One very good suggestion was given by a representative of a biotech company, proposing to have two variables for the "original" units, one named e.g. --RPRESU (new), the "reported result unit" which is "as collected", so not under controlled terminology, and --ORRESU (existing), which is the translation into something that is in the "UNIT" codelist. As such, the "as collected" unit would not be lost, and the reviewer at the FDA can use the (--ORRESU) term that is under CDISC controlled terminology because that is familiar to him/here.
So, when the information comes from an EHR, e.g. "mm[Hg]" (UCUM) would go into VSRPRESU and would then be "translated" into "mmHg" (CDISC-CT) which then goes into VSORRESU.
Which of the two (if not both) would then be made "expected" is also an interesting discussion.

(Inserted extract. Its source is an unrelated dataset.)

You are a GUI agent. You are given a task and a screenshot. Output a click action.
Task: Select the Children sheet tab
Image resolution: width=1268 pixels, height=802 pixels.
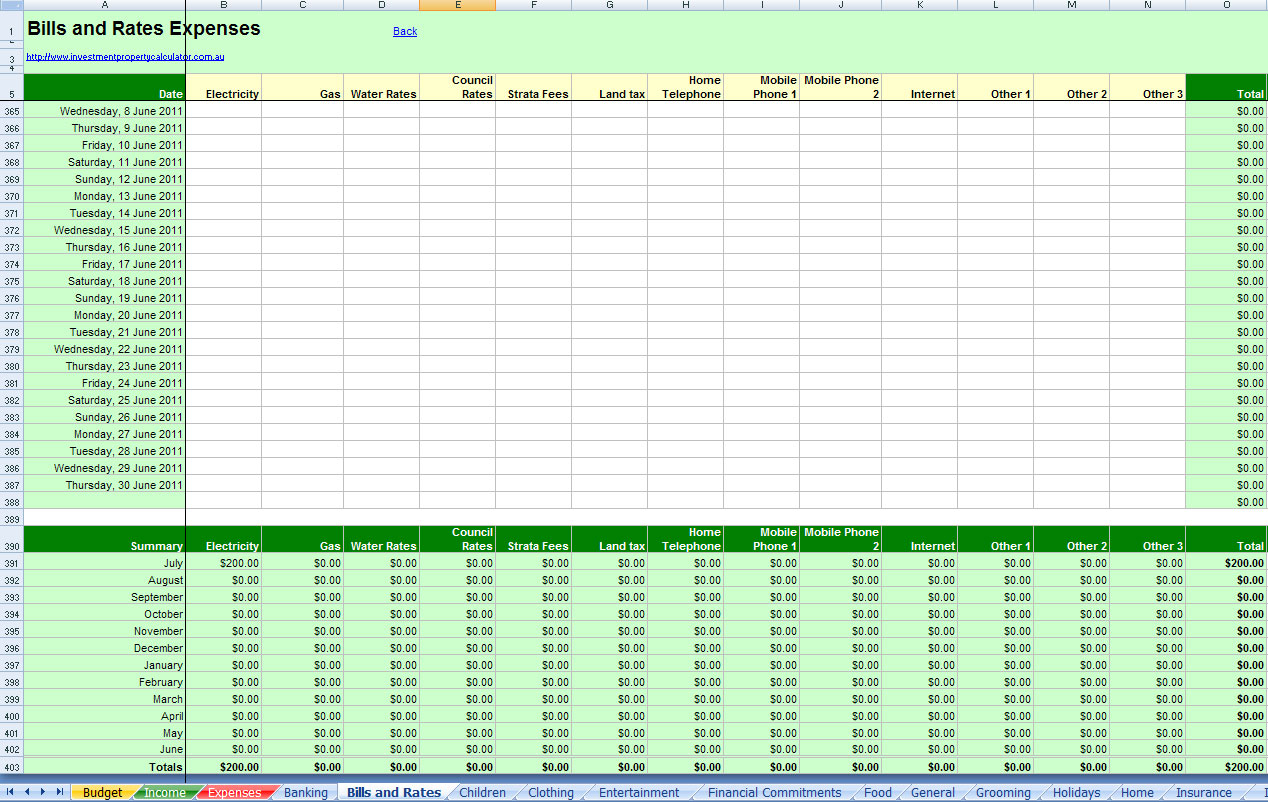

Though this doesn't take away my objections agains "the reinvention of the wheel", I think it could be a very good compromise.
Whether derived variables should go into SDTM at all is another discussion. For example, we must submit "AGE" in the demographics domain although that is usually never collected, but derived from BRTHDTH (birth date) and RFSTDTC (reference start date). Whether such derived variables should be in SDTM is surely related to the question "Is SDTM a database (design), and if so - is it a good one?" which I discussed in a previous blog entry.
My next blog entry will probably go about why SDTM has more and more derived variables.
The question arose from another discussion on why there is a CDISC codelist for units, although there is already an international standard for that (UCUM), which is well used by the hospital world, and for which the use is mandatory in exchange standards for electronic health records (EHRs) such as HL7-CCD and CDA and ISO-21090.
As I was informed by someone from the FDA, the use of UCUM is also mandatory in SPL (Structured Product Labeling).
The discussion was also triggered by the observation that when one extracts lab data from EHRs and use that in clinical research and it leads to an SDTM submission, the value in LBORRESU in some cases leads to a validation error when using OpenCDISC. A typical example is "mm[Hg]" which is the international symbol (UCUM) for "millimiter mercury" as a unit for the property "pressure". OpenCDISC throws an error as "mm[Hg]" is not in the "UNIT" controlled terminology codelist.
Other people remarked that when using paper case report forms, the way the unit is written on the CRF varies very often (when not preprinted). For example, for a mass concentration, they found it written as "Gr/dl", "Gramm per deciliter", "Gramm/dL", "g/dL" etc.. Only the latter is correct CDISC controlled terminology.
So if I find "Gramm per deciliter" on the CRF, what must go into LBORRESU?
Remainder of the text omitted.